Using avg() for durations

In addition to aggregating property values for nodes retrieved as an average, you can also aggregate durations and average them. A Neo4j duration type is used to calculate the amount of time between two dates or times.

Here is an example, modified from the query in the previous lesson.

cypher
MATCH (a:Actor)
WHERE
a.born IS NOT NULL
AND a.name STARTS WITH 'Tom'
WITH count(a) AS NumActors, collect(duration.between(date(a.born), date())) AS Ages
UNWIND Ages AS x
WITH  NumActors, sum(x) AS TotalAges, avg(x) AS AverageAge
RETURN  TotalAges, TotalAges/NumActors, AverageAge

In this query, we retrieve all Actor nodes with a name that begins with "Tom". We collect the durations between the birth date and now. We then UNWIND the list of durations to aggregate the values using avg(). We return the sum, calculated average, and result of avg().

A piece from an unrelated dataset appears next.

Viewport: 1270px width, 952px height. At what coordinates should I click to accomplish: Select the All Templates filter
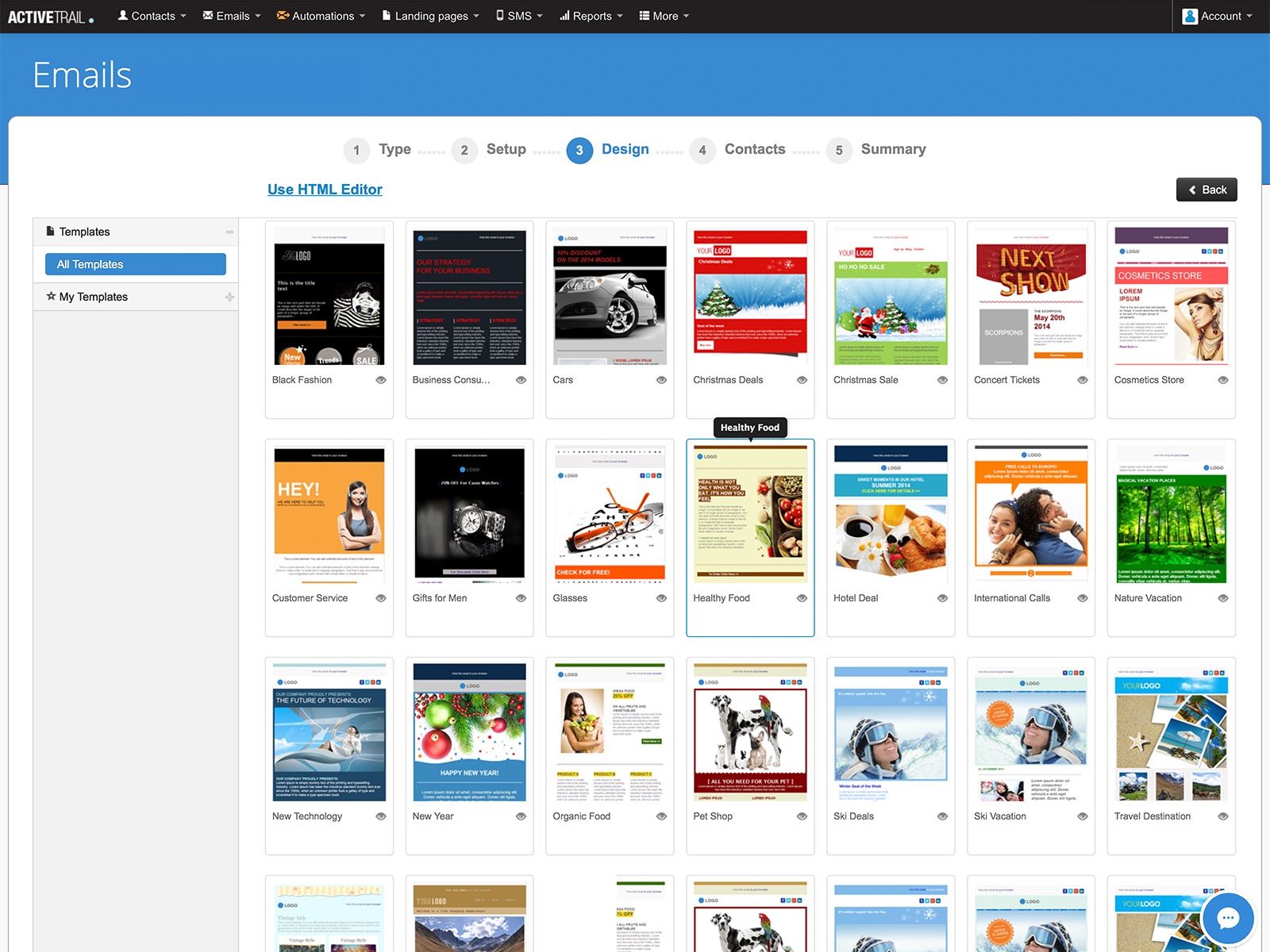[136, 264]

Calculating standard deviation

Used frequently with averages is the standard deviation value. There are two flavors of standard deviation. stddev() uses a sample of the values for an unbiased estimate. stddevP() uses the exact population of values so for accuracy, this function should be used. However, stddev() will perform better.

Here is an example:

cypher
PROFILE MATCH (m:Movie)
RETURN avg(m.imdbRating), stdev(m.imdbRating), stdevP(m.imdbRating)

Check your understanding

1. Elements used for avg()

Given this list:

[0,null,1,null,3,null,6,null,0,null]

What is the result of calling avg() on its elements?

  • ❏ 1.0

  • ✓ 2.0

Hint

Null elements are not used in the calculation.

Solution

The correct answer is 2.0.

2. Average of ratings

We want to return the average of the User ratings for all movies released in 2000. How do you return this data?

Use the dropdown below to select the correct code to complete this query.

Once you have selected your option, click the Check Results query button to continue.

cypher
MATCH (m:Movie)-[r:RATED]-(:User)
WHERE m.year = 2000
/*select:RETURN avg(r.rating) AS AverageRatings*/
  • RETURN mean(r.rating) AS AverageRatings

  • RETURN avg(r.rating) AS AverageRatings

  • RETURN collect(r.rating)/count(r) AS AverageRatings

  • RETURN collect(r.rating)++/count(r) AS AverageRatings

Hint

This function totals and calculates the average numeric or duration values.

Solution

The correct answer is RETURN avg(r.rating) AS AverageRatings

Summary

In this lesson, you reviewed and learned how aggregation is used to average data in your Cypher queries. In the next Challenge, you will create a query that averages data.